All of lore.kernel.org
 help / color / mirror / Atom feed
From: "Liuyixian (Eason)" <liuyixian@huawei.com>
To: Jason Gunthorpe <jgg@ziepe.ca>
Cc: <dledford@redhat.com>, <leon@kernel.org>,
	<linux-rdma@vger.kernel.org>, <linuxarm@huawei.com>
Subject: Re: [PATCH v2 for-next 1/2] RDMA/hns: Add the workqueue framework for flush cqe handler
Date: Mon, 18 Nov 2019 21:50:24 +0800	[thread overview]
Message-ID: <523cf93d-a849-ab24-36f0-903fb1afe7ff@huawei.com> (raw)
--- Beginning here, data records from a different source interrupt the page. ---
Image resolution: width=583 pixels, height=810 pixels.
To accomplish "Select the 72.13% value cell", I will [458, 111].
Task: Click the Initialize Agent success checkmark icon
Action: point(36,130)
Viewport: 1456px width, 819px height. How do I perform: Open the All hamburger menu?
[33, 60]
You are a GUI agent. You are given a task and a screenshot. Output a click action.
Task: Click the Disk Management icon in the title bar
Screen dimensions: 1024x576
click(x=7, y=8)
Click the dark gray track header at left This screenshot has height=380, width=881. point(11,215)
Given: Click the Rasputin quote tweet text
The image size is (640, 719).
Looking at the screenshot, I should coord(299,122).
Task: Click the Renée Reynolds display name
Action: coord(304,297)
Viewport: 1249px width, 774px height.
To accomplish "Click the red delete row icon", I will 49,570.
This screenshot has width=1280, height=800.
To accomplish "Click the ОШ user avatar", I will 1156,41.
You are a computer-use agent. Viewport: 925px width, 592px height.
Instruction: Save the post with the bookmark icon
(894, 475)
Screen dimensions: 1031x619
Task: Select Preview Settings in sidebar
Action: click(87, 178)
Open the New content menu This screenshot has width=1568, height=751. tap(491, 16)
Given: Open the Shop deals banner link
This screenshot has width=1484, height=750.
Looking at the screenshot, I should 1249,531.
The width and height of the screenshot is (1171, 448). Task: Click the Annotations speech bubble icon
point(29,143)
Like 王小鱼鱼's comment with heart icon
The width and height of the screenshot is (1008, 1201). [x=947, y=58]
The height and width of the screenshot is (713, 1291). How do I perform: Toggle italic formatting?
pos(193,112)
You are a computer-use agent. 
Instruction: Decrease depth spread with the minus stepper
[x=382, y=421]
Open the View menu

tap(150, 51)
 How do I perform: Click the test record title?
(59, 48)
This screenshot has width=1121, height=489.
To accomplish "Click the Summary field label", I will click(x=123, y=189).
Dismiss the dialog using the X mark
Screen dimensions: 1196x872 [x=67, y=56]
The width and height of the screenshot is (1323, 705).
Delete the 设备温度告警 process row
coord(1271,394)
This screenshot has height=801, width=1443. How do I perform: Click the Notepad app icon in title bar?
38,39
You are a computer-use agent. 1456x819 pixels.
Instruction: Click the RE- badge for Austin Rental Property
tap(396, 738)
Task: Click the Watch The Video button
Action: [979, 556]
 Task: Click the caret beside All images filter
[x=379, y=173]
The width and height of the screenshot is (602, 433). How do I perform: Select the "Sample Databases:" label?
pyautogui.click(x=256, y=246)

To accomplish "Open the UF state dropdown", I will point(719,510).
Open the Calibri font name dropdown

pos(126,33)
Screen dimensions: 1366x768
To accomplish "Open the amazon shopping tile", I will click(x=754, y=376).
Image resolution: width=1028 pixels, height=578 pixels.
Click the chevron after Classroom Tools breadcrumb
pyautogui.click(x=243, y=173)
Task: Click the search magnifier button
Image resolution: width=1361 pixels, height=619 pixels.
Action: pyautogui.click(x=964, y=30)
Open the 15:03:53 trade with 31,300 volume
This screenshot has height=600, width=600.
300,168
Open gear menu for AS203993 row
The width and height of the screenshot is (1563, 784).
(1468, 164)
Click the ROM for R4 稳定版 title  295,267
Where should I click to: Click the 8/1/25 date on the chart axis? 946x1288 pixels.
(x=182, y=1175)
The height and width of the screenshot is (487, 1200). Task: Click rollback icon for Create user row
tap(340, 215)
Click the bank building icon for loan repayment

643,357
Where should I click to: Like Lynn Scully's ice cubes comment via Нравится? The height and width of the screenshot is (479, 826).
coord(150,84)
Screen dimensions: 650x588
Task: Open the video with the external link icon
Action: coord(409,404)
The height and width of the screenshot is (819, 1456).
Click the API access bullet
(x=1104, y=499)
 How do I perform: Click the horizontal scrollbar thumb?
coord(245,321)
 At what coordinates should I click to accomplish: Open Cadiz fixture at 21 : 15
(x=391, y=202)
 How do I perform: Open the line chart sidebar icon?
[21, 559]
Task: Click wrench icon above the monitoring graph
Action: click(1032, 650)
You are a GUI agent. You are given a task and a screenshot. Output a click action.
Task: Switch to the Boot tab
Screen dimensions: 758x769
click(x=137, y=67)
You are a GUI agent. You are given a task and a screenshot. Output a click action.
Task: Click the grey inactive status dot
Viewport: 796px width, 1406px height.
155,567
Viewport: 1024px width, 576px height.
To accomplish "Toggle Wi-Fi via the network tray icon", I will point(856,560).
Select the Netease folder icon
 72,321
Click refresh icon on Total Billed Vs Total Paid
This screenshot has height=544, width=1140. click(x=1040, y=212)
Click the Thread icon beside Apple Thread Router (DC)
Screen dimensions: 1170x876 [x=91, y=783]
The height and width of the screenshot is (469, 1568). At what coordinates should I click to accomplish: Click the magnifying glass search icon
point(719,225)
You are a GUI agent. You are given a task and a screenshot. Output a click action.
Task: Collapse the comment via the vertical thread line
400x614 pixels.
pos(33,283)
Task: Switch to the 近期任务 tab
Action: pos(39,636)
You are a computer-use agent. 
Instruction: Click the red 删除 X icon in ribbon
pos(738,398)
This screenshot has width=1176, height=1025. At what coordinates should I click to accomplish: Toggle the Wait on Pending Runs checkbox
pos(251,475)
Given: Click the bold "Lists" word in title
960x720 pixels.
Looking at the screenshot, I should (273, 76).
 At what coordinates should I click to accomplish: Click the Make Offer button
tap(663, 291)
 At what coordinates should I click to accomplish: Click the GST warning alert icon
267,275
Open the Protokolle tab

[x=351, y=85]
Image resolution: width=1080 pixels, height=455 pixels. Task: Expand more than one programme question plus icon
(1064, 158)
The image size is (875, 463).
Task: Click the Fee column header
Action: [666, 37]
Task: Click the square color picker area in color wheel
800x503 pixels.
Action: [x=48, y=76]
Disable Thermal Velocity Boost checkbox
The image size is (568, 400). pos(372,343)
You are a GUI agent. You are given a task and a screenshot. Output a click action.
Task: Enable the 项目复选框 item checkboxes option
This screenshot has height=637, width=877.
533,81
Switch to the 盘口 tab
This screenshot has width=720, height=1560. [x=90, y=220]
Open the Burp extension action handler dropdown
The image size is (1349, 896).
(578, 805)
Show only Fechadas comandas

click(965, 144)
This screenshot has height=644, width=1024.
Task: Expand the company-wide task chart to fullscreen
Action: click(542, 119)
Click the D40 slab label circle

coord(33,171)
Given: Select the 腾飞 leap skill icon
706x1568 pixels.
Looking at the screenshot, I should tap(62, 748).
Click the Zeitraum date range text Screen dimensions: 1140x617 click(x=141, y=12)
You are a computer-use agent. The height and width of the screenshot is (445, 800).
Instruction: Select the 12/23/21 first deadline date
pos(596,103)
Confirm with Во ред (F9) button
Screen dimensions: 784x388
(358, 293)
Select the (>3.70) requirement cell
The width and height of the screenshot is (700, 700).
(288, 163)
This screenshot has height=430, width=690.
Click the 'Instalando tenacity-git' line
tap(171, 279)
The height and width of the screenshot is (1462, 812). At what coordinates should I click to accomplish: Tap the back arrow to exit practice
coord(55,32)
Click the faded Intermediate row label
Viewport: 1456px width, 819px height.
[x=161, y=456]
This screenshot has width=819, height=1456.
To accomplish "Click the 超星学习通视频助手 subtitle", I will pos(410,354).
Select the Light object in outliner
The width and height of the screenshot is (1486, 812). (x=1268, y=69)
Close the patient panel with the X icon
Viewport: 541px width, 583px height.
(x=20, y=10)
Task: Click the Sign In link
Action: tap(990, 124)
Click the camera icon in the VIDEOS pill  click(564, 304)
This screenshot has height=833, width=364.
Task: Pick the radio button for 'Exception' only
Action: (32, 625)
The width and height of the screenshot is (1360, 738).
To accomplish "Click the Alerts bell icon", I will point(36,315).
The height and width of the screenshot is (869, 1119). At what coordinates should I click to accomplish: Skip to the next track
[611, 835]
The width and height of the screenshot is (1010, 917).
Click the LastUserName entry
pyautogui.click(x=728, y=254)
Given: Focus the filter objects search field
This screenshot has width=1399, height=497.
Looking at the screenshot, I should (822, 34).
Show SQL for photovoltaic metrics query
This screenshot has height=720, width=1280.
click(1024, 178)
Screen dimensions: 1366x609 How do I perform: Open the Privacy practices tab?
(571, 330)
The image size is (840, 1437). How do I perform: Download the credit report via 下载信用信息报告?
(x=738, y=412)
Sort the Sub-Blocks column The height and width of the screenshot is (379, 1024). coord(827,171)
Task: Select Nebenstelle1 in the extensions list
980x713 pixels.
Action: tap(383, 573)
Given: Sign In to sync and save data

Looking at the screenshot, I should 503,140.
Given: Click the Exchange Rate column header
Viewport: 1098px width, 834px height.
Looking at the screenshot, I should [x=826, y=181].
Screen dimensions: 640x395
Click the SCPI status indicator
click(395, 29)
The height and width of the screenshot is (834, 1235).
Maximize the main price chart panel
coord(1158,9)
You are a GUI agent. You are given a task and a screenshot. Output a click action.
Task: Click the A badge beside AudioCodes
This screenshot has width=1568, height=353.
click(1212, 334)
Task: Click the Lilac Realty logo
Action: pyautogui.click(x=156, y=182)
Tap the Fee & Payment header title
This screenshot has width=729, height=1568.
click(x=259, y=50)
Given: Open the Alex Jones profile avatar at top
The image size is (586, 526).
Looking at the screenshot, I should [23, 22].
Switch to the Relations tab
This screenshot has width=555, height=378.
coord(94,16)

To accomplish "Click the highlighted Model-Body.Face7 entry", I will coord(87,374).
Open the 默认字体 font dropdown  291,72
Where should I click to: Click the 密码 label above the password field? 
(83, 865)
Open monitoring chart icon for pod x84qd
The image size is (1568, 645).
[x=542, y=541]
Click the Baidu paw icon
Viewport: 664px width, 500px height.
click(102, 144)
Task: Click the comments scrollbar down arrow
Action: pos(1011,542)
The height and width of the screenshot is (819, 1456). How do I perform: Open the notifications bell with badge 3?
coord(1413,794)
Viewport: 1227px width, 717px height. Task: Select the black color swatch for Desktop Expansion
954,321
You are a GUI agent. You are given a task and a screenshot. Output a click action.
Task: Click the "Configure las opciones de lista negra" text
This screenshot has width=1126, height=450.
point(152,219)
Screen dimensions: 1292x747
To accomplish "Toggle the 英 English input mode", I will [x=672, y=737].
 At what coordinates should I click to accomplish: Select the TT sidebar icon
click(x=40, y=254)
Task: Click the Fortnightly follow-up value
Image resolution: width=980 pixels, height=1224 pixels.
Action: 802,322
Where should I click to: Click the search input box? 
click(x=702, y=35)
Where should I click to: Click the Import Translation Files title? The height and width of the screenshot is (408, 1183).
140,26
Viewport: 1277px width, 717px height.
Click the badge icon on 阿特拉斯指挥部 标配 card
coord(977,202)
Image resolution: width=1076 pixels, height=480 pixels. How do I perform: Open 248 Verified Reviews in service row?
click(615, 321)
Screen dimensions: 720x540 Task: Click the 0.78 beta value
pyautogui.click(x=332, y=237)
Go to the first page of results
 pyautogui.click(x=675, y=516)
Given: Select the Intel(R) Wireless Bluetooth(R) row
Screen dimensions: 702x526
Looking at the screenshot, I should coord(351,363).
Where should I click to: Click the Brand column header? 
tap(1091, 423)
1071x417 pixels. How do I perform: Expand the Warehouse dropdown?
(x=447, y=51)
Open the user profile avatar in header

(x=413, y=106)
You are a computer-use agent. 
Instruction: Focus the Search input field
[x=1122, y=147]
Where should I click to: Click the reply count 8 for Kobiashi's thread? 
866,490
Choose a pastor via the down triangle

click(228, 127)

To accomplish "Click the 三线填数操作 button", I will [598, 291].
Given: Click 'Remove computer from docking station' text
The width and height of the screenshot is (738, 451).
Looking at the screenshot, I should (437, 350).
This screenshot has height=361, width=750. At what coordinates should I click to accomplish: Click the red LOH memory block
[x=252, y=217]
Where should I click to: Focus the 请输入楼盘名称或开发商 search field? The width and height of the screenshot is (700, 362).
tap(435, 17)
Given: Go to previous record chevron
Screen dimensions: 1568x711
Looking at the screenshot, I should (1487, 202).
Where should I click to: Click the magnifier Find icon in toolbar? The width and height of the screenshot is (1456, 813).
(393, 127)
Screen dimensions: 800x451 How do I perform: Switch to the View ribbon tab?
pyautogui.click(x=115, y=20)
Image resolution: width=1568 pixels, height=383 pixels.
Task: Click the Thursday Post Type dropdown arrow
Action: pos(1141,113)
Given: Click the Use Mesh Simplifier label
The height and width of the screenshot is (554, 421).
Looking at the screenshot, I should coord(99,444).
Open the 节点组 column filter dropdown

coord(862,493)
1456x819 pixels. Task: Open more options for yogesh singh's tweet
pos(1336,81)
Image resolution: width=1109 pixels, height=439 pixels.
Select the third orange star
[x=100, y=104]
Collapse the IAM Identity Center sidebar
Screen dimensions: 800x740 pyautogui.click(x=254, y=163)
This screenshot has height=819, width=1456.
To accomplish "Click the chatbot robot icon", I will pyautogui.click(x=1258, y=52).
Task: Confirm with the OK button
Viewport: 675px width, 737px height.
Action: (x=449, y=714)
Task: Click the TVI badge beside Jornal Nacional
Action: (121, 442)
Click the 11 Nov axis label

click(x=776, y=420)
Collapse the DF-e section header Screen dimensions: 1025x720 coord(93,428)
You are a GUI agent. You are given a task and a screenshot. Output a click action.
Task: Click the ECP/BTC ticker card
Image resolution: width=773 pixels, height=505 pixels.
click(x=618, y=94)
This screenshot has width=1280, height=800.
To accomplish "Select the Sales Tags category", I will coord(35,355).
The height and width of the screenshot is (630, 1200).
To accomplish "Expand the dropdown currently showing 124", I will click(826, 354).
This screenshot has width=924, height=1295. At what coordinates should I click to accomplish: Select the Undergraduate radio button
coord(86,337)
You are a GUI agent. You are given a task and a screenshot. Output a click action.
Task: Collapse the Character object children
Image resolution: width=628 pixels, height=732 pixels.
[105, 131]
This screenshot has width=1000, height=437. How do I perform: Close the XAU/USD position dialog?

In-Reply-To: <20191115210621.GE4055@ziepe.ca>



On 2019/11/16 5:06, Jason Gunthorpe wrote:
> On Tue, Nov 12, 2019 at 08:52:03PM +0800, Yixian Liu wrote:
>> HiP08 RoCE hardware lacks ability(a known hardware problem) to flush
>> outstanding WQEs if QP state gets into errored mode for some reason.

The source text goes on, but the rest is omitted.